For many years, compliance and security professionals viewed threats through a strictly technical lens. Although cybersecurity threats still require technical solutions, treating them solely as technical problems to be solved by IT pros and security engineers is no longer sufficient in today’s increasingly complex risk environment.
Today, a security incident creates all kinds of risks. For instance, a successful ransomware attack isn’t just a security issue for the breached organization. The organization has also breached privacy laws within several jurisdictions because they didn’t follow their contractual obligations to protect their customers’ data. Meanwhile, normal operation has ground to a halt while the breached systems are taken offline and the damage is being contained, leading to customer frustration and a loss of revenue.
Compliance and security teams have historically been quite reactive.
To get out of a state of constant reactivity, and to be able to systematically address IT risk and add business value, compliance and security teams need to solve a governance challenge. CISOs and compliance leaders need to develop a cross-functional, control-focused governance approach.
What is Cyber Governance?
Cyber governance is the way in which an organization manages and responds to IT, cybersecurity, and data privacy risks.
Typically led by the CISO but also involving stakeholders across an organization, cyber governance helps an organization deal with security and data privacy risks at scale via the strategic management of people, policies, processes, and technology. Modern governance programs need to be strong in:
- Third-party identification — Who are these parties? Why are they present? What data of yours do they access?
- Security risk assessment — Understand specific new threats, as well as persistent, systemic weaknesses, such as an inability to map all your critical data.
- Policy management and security education — Ensure that employees know how to behave while working remotely and that third parties know what is expected of them.
- Documentation — Keep track of attestations and audit evidence that might be needed in reports to senior management or external parties.
- Reporting — Easily brief the board on risks, meet regulatory compliance burdens, or even convince a prospect that your business is trustworthy.
To be successful, a cyber governance program needs to be cross-functional — it is difficult to proactively prevent many security issues without support from across the organization.
The Shift to Controls-Focused Compliance
For years, compliance professionals asked their business stakeholders, “How are we meeting X and Y requirements from this regulation?” However, business stakeholders frequently have trouble understanding how regulatory requirements translate to how they’re operating their own processes. Needless to say, this can cause friction between teams and ultimately lead to inefficient or incomplete compliance and security work.

- _To-do list_:
**1.** Transcribe the part of the cyber governance article running from "- Security risk" down to "your critical data.".
**2.** In the cyber governance article, who typically leads cyber governance?
The listing comes from a separate source and is unrelated to the cyber governance article.

- _Given records_:
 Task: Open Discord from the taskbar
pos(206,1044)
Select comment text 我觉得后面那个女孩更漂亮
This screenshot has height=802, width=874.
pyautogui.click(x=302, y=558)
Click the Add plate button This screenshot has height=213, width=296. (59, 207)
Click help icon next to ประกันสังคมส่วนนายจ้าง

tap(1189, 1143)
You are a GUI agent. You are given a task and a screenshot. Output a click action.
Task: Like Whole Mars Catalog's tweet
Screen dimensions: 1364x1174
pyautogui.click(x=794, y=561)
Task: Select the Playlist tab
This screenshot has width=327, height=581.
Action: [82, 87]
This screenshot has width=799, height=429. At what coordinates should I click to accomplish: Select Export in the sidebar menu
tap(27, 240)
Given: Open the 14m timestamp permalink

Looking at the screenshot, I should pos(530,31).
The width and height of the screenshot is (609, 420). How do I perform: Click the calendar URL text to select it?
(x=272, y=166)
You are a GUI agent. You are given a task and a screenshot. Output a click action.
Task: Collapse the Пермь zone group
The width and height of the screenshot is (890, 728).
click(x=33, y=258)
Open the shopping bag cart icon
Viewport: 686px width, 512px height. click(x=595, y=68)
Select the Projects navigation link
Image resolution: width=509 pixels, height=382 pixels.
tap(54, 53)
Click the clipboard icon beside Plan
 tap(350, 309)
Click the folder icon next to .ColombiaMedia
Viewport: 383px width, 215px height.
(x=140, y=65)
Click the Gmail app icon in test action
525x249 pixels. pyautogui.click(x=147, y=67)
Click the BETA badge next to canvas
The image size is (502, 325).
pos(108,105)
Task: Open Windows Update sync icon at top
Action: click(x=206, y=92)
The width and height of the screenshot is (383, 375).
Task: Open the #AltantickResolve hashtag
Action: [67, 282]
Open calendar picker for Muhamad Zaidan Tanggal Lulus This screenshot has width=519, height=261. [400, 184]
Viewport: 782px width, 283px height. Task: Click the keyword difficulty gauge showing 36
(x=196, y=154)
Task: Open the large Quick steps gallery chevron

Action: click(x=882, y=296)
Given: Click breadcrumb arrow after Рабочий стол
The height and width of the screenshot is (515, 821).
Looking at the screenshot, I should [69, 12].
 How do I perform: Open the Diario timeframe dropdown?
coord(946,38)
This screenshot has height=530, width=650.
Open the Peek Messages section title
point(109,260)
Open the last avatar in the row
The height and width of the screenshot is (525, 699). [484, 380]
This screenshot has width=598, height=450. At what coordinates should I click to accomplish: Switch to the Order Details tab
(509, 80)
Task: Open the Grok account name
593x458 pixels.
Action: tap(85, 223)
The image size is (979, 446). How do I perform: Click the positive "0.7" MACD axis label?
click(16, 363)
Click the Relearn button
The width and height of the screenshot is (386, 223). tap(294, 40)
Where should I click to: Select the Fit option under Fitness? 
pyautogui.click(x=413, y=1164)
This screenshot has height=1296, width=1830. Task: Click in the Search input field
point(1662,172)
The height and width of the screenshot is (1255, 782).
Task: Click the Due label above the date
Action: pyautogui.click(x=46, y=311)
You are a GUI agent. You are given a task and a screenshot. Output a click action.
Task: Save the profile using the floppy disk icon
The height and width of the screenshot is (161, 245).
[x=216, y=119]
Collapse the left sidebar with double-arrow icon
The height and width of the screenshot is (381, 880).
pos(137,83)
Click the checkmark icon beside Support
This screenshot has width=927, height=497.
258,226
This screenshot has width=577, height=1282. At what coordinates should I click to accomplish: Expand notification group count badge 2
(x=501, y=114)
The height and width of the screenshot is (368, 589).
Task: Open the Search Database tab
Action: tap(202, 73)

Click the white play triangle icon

- _Solutions for each task_:
**1.**
- Security risk assessment — Understand specific new threats, as well as persistent, systemic weaknesses, such as an inability to map all your critical data.

**2.** The CISO